2023-03-22 16:49:16,244 [INFO] OK.
It’s shorter because Proceed found the “done file” for each step and decided to skip re-executing the steps.
The step_results
in the execution_record.yaml
are also shorter in this case.
original:
version: 0.0.1
args: {work_dir: .}
prototype:
image: ninjaben/fizzbuzz:test
volumes: {$work_dir: /work}
steps:
- name: classify
command: [/work/classify_in.txt, /work/classify_out.txt, classify]
match_done: [classify_out.txt]
match_in: [classify_in.txt]
match_out: [classify_out.txt]
- name: filter fizz
command: [/work/classify_out.txt, /work/filter_fizz_out.txt, filter, --substring, fizz]
match_done: [filter_fizz_out.txt]
match_in: [classify_out.txt]
match_out: [filter_fizz_out.txt]
- name: filter buzz
command: [/work/filter_fizz_out.txt, /work/filter_buzz_out.txt, filter, --substring, buzz]
match_done: [filter_buzz_out.txt]
match_in: [filter_fizz_out.txt]
match_out: [filter_buzz_out.txt]
amended:
version: 0.0.1
args: {work_dir: ./my/work}
prototype:
image: ninjaben/fizzbuzz:test
volumes: {./my/work: /work}
steps:
- name: classify
image: ninjaben/fizzbuzz:test
command: [/work/classify_in.txt, /work/classify_out.txt, classify]

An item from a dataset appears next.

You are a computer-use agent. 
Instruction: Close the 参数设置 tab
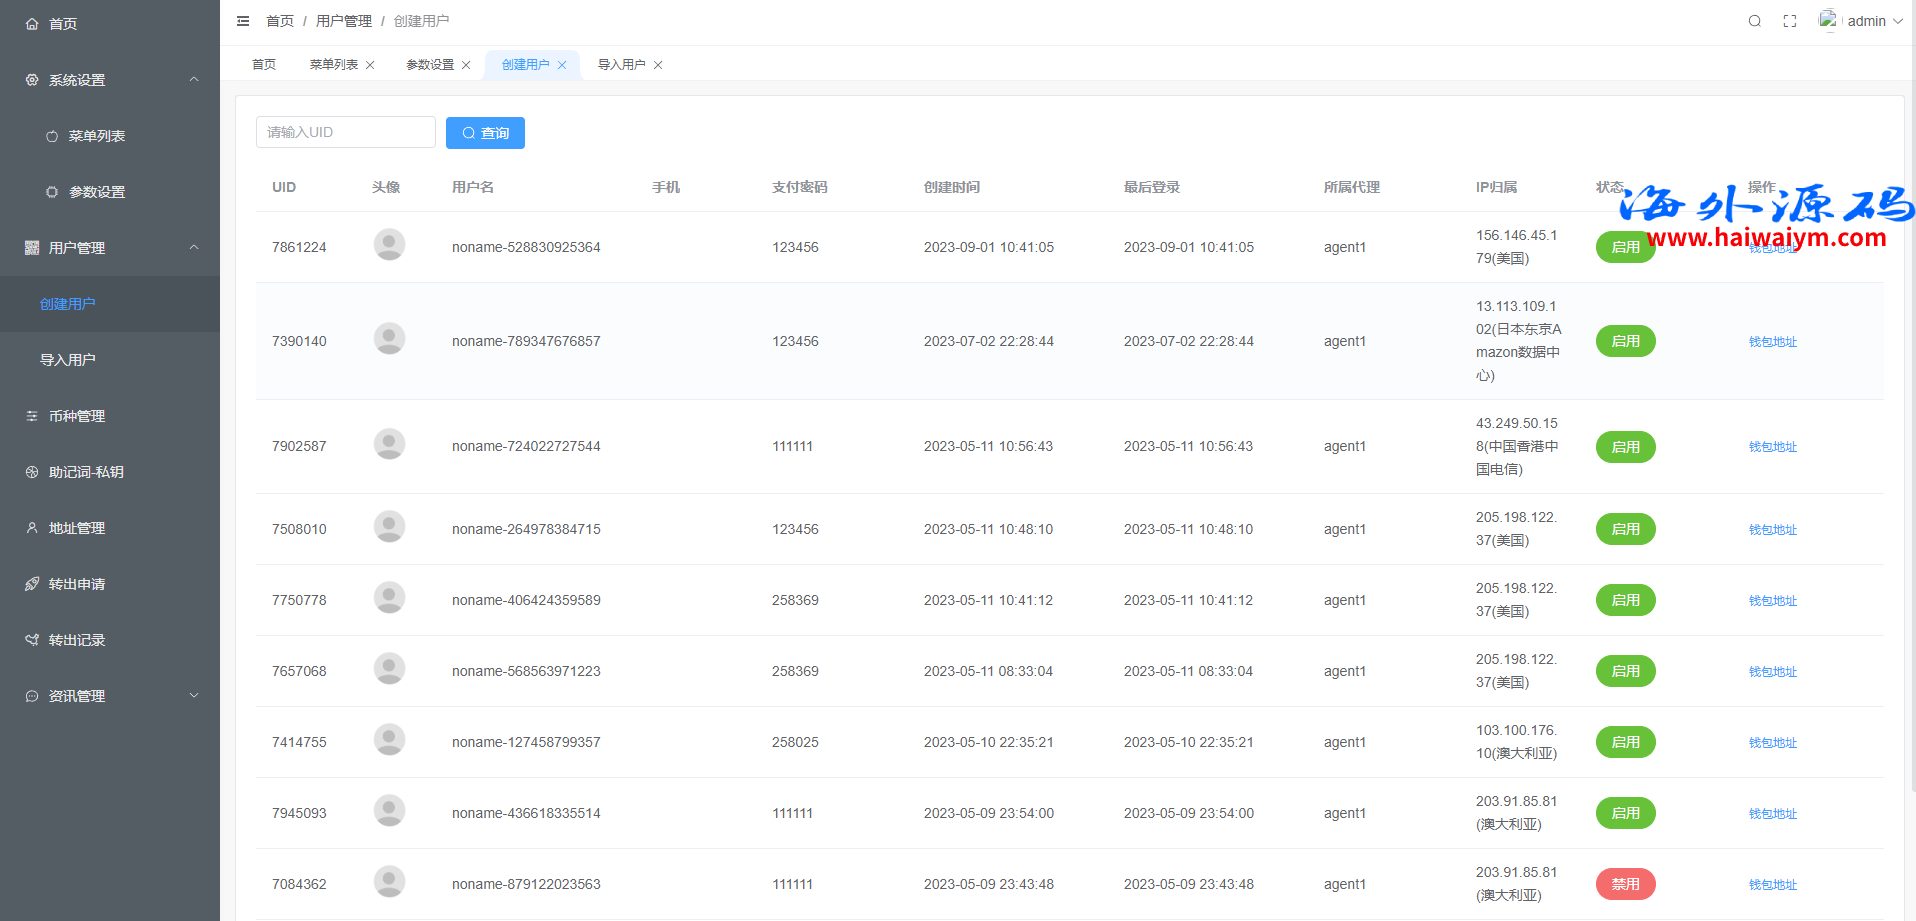466,65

volumes: {./my/work: /work}
match_done: [classify_out.txt]
match_in: [classify_in.txt]
match_out: [classify_out.txt]
- name: filter fizz
image: ninjaben/fizzbuzz:test
command: [/work/classify_out.txt, /work/filter_fizz_out.txt, filter, --substring, fizz]
volumes: {./my/work: /work}
match_done: [filter_fizz_out.txt]
match_in: [classify_out.txt]
match_out: [filter_fizz_out.txt]
- name: filter buzz
image: ninjaben/fizzbuzz:test
command: [/work/filter_fizz_out.txt, /work/filter_buzz_out.txt, filter, --substring, buzz]
volumes: {./my/work: /work}
match_done: [filter_buzz_out.txt]
match_in: [filter_fizz_out.txt]
match_out: [filter_buzz_out.txt]
timing: {start: '2023-03-22T20:49:16.229881+00:00', finish: '2023-03-22T20:49:16.232928+00:00', duration: 0.003047}
step_results:
- name: classify
timing: {start: '2023-03-22 20:49:16.230342+00:00'}
files_done:
./my/work: {classify_out.txt: 'sha256:5038b8da5a03357397abcd9661dd19bf4ece2d14322e86a7461dda11866d842c'}
skipped: true
- name: filter fizz
timing: {start: '2023-03-22 20:49:16.231499+00:00'}
files_done:
./my/work: {filter_fizz_out.txt: 'sha256:d1b54ec5994f1c23df98986929c1cd44a991b39b60d7e610752d84f370916739'}
skipped: true
- name: filter buzz
timing: {start: '2023-03-22 20:49:16.232366+00:00'}
files_done:
./my/work: {filter_buzz_out.txt: 'sha256:238ca7760c45f60dc0826b18cbd245749e0f3bc054c728297132300c5f386141'}
skipped: true
The step_results
now have skipped: true
to record the fact that they were not re-executed.
They also have files_done
recording matches to their match_done
patterns.
We can do another simple audit to check whether skipping was a good idea.
Search again for the text sha256:5038b8da
.
Note that the checksum appears again, under files_done
for the “classify” step.
This tells us the output file including its contents are unchanged from the first execution.
If you have a pipeline with long-running steps, skipping re-execution with match_done
might save you time and hassle.
You can use the recorded checksums to audit whether anything changed unexpectedly and/or confirm continuity between steps and pipeline runs.